# Excerpt to read
>>>>>

Lung samples were sequentially cut to cover the whole lung volume and stained with hematoxylin, eosin, and saffron (HES) for metastasis quantification. Samples were digitalized on Zeiss Imager Z2 and Metasystems scanner using Metafer4 V3.12.9 and Vslide v1.1.115 softwares at magnification ×20. Images were quantitatively and automatically analyzed using the QuPath Software3133. QuPath was trained for tissue and tumor detection using the pixel classifier. First, color deconvolution was applied automatically, separating hematoxylin, eosin, and residual channels when images were uploaded to QuPath. Then, the tissue slice is automatically detected on each image by applying a pixel classifier. The pixel classifier was obtained by using a threshold value set at 225 Gy levels working at high resolution (downsample = 4) on the average (mean of the RGB) channel after a Gaussian filter (sigma 3). After detection, the final tissue annotation is created by excluding objects smaller than 100,000,000 pixels2 and small holes in the tissue lower than 1,000,000 pixels2. Then, inside the tissue annotation, a pixel classifier based on machine learning was used to recognize metastasis regions automatically. To improve the robustness of the pixel classifier, a training image composed of 42 tissue regions (1000*1000 pixels) was created from 7 images. The training dataset was manually annotated to classify pixels into 2 categories: tumor and stroma. Then, a random tree classifier was trained on the hematoxylin and eosin channels with the selection of 3 features (gaussian, Laplacian of Gaussian, weighted deviation) at 3 different scales (1, 4, and 8) at high resolution (downsample = 4). Finally, metastasis areas lower than 12,000 pixels2 and holes size under 12,000 pixels2 are removed from the detection. At the end, the percentage of metastasis in the tissue and the total tissue area are extracted. All histopathological assessments were performed blinded.

Statistical analysis

Statistical analysis was performed using one-way or two-way ANOVA and Tukey’s multiple comparisons test. These statistical analyses were performed on GraphPad Prism 10 (GraphPad Software, CA, United States). Data is expressed as mean ± standard error of the mean. The sample size was determined using G*power software.

Results

Tumor growth and toxicity

Slight alopecia appeared on the irradiated region from 12 days post-irradiation and persisted until the end of the study in all irradiated animals (Fig. 2A). No skin toxicities were observed.

Fig. 2.

<<<<<

# List of tasks
[1] According to the lung metastasis excerpt, what software was used to determine the sample size?
[2] Rewrite the lung metastasis excerpt from "Statistical analysis was" to "toxicities were observed.", swapping "alopecia" for "hair loss".

# Data listing
>>>>>

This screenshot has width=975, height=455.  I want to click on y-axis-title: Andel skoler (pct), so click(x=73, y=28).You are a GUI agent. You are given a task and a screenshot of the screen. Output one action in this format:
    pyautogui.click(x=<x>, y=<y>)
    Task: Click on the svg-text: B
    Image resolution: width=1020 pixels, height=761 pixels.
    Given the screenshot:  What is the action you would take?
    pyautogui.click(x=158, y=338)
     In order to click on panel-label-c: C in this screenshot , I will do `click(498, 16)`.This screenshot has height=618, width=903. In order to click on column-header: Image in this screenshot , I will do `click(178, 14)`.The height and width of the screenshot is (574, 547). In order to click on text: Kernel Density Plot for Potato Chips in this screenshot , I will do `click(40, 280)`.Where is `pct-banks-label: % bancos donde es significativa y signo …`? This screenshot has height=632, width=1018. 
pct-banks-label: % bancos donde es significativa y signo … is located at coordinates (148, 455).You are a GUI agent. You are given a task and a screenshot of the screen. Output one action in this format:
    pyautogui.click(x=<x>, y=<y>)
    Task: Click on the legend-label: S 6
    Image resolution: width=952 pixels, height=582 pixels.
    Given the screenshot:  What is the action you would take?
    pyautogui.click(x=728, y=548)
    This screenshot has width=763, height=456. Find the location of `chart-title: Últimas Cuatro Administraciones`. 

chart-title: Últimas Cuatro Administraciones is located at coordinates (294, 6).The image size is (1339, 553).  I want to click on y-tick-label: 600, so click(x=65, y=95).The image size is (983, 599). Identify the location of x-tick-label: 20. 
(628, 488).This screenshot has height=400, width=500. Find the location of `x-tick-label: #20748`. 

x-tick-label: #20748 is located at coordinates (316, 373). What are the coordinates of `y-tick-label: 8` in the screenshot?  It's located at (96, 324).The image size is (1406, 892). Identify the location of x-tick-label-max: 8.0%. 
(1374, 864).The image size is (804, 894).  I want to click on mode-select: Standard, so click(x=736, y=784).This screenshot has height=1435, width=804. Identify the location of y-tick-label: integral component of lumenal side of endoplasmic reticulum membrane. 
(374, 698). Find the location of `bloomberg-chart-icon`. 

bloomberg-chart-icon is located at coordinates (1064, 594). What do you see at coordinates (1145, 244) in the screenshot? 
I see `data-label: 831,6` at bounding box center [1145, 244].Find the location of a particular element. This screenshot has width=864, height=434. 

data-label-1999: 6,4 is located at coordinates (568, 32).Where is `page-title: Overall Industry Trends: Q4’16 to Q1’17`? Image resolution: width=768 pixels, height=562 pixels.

<<<<<

# Answers for each item
[1] G*power software

[2]
Statistical analysis was performed using one-way or two-way ANOVA and Tukey’s multiple comparisons test. These statistical analyses were performed on GraphPad Prism 10 (GraphPad Software, CA, United States). Data is expressed as mean ± standard error of the mean. The sample size was determined using G*power software.

Results

Tumor growth and toxicity

Slight hair loss appeared on the irradiated region from 12 days post-irradiation and persisted until the end of the study in all irradiated animals (Fig. 2A). No skin toxicities were observed.